Ne diyordum? Sendrom, Pazartesi sendromu! Ben geçen hafta bu
sendromu nasıl yendim biliyor musunuz? Reyting sonuçlarıyla. Keşke reytingler
geldiğinde yüzüme yayılan sevinci, içimdeki coşkuyu anlatabilsem size. Bir süre
şeker havuzuna düşmüş çocuklar gibiydim. Tabii sonrasında sendrom falan
kalmadı, bol köpüklüsünden bir keyif kahvesi yaptım ve çalışmaya devam ettim.
Mutluluğumu sizlerle paylaştığıma göre, artık bu hafta
Hatırla Gönül’de neler olduğuna gelebiliriz.
Elini tutsam, iyi gelecek...
Son sahneye kadar kafamda çok farklı bir giriş yapmak vardı;
Gönül’e kızacaktım biraz, Tekin’e söylenecektim. Son sahne kalbimi deldi geçti.
Gönül’ün kırgınlığını, Kürşat’ın pişmanlığını iliklerime kadar hissettim fakat
bu hisleri kelimelere dökebilecek miyim, emin değilim. Ali İpin’e ve Gökçe
Bahadır’a binlerce kez teşekkür ediyorum; çok güzeldiler, çok!

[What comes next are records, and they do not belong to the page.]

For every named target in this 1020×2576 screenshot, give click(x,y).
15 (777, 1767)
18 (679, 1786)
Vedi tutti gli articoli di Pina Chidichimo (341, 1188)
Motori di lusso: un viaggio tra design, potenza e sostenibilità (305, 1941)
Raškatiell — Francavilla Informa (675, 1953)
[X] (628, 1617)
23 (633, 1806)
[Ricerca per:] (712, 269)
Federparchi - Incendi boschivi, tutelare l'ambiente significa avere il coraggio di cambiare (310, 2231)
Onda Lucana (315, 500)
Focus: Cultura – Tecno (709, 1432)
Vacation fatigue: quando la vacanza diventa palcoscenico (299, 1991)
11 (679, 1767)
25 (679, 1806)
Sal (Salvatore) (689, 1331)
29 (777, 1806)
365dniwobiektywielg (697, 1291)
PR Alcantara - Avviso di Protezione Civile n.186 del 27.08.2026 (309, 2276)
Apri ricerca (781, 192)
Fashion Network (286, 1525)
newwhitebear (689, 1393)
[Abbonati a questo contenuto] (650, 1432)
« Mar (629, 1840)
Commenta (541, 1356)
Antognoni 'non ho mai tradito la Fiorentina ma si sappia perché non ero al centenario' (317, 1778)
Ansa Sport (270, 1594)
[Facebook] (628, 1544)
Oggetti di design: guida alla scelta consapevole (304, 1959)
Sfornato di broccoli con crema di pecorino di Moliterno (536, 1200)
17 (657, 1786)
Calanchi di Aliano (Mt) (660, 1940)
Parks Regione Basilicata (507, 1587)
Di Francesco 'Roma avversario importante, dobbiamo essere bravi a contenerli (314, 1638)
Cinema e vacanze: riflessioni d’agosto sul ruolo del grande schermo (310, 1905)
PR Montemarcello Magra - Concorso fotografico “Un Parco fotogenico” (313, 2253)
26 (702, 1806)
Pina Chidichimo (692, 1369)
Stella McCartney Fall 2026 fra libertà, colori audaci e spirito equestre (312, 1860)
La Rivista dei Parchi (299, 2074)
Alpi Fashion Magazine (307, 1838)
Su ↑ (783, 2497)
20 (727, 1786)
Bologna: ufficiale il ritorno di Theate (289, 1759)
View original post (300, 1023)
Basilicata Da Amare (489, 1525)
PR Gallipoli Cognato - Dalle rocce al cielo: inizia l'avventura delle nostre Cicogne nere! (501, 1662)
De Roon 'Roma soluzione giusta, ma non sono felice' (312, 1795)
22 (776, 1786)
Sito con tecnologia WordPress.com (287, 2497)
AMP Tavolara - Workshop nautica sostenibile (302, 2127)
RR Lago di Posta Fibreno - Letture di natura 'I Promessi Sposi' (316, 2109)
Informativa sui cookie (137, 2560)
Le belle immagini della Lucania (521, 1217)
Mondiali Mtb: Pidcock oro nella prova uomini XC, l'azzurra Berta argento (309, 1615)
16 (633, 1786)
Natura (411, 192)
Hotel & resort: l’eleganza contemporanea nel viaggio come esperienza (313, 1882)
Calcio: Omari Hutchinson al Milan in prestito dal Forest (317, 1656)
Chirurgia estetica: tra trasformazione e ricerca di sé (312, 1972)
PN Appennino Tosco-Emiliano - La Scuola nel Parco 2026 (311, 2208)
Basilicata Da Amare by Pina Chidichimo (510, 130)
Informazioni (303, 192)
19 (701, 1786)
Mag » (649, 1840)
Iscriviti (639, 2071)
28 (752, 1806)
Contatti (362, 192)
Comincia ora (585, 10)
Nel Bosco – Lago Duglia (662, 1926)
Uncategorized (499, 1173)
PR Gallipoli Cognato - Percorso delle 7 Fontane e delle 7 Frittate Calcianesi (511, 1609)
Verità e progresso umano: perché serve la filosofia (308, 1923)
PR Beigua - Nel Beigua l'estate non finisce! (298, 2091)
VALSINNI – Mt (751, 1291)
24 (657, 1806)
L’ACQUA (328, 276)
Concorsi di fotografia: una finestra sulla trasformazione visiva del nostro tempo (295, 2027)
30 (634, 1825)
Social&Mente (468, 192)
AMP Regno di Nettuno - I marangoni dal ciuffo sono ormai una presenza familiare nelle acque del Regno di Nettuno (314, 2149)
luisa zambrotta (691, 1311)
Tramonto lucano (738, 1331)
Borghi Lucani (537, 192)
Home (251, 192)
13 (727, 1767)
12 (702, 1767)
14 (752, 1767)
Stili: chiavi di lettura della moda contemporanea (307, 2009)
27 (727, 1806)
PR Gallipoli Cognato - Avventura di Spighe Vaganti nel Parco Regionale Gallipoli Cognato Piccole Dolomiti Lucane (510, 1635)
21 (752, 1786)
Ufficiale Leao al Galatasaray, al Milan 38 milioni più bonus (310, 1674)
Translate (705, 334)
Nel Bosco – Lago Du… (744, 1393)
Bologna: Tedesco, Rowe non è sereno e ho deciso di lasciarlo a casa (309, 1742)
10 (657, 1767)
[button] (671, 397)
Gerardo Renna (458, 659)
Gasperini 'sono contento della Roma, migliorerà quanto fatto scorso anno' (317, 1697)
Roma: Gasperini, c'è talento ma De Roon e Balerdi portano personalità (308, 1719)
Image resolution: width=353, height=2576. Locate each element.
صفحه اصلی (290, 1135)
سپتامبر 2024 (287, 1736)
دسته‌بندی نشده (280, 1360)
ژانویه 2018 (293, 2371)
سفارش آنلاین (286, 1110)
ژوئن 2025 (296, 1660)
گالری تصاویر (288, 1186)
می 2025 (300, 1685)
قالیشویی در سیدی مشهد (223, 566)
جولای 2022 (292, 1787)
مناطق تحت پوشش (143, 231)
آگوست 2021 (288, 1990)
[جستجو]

Geçen hafta Kürşat’a karşı inanılmaz mesafeli olduğumu
söylemiştim, o sahne bu mesafeyi yerle bir etti. Dilerim bu geç başlayan
baba-kız ilişkisiyle birbirlerinin yaralarını sarabilirler. Gönül’ün babasının
sevgisine duyduğu ihtiyaç gözlerinden okunurken, Kürşat’ın pişmanlığı kalbini kaplamışken
ikisi için tek dileğim bu olabilir zaten. Ne demişti Kürşat: 'Sana miras olarak
birkaç anı bırakabileyim hiç değilse.' İnşallah bırakabilirler, inşallah birbirlerine
sımsıkı sarılabilirler…
Gönül’ün ilk günden bu yana güçlü durmaya çalışmasını
anlıyorum. Hayatı boyunca birçok şeyi içine atarak dik durmaya çalışan bir
kadının kolay kolay yıkılması beklenemez elbet, beklemiyorum da. Ama ufak
tökezlemelerle de yetinemiyorum. Gönül iyice bir ağlasa, yıkılsa travmalarına
daha çok inanacağım. Gönül’ün içinde patlamaya hazır bir volkan var ve o volkan
patladığında bence her şey çok daha güzel olacak.